Items from a data source:
---
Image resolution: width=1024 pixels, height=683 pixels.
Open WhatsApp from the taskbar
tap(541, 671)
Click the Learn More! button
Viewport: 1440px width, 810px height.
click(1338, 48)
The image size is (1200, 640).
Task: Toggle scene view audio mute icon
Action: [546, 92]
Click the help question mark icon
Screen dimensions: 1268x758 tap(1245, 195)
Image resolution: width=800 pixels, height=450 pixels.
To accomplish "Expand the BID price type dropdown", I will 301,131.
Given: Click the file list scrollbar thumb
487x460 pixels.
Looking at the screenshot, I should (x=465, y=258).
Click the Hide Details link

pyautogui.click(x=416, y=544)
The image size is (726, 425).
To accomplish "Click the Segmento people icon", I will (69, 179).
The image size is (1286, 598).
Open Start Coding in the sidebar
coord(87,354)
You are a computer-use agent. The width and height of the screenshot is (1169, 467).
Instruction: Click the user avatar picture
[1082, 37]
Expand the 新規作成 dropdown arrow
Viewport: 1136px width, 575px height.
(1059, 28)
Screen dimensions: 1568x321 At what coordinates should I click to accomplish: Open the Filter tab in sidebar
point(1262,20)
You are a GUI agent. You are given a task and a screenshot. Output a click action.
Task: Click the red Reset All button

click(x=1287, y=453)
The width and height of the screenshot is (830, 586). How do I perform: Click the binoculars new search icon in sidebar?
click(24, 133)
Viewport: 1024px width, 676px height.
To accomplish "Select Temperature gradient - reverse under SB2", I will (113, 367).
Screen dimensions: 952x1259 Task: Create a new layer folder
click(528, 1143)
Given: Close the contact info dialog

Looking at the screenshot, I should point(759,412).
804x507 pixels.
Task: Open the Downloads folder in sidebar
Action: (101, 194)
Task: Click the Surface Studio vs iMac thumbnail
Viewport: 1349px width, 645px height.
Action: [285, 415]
---
Exercise requirements: Repeat only the lines starting at the one that contains "Given: Close the contact info dialog" and ending at the last line above, exactly as written.

The answer:
Given: Close the contact info dialog

Looking at the screenshot, I should point(759,412).
804x507 pixels.
Task: Open the Downloads folder in sidebar
Action: (101, 194)
Task: Click the Surface Studio vs iMac thumbnail
Viewport: 1349px width, 645px height.
Action: [285, 415]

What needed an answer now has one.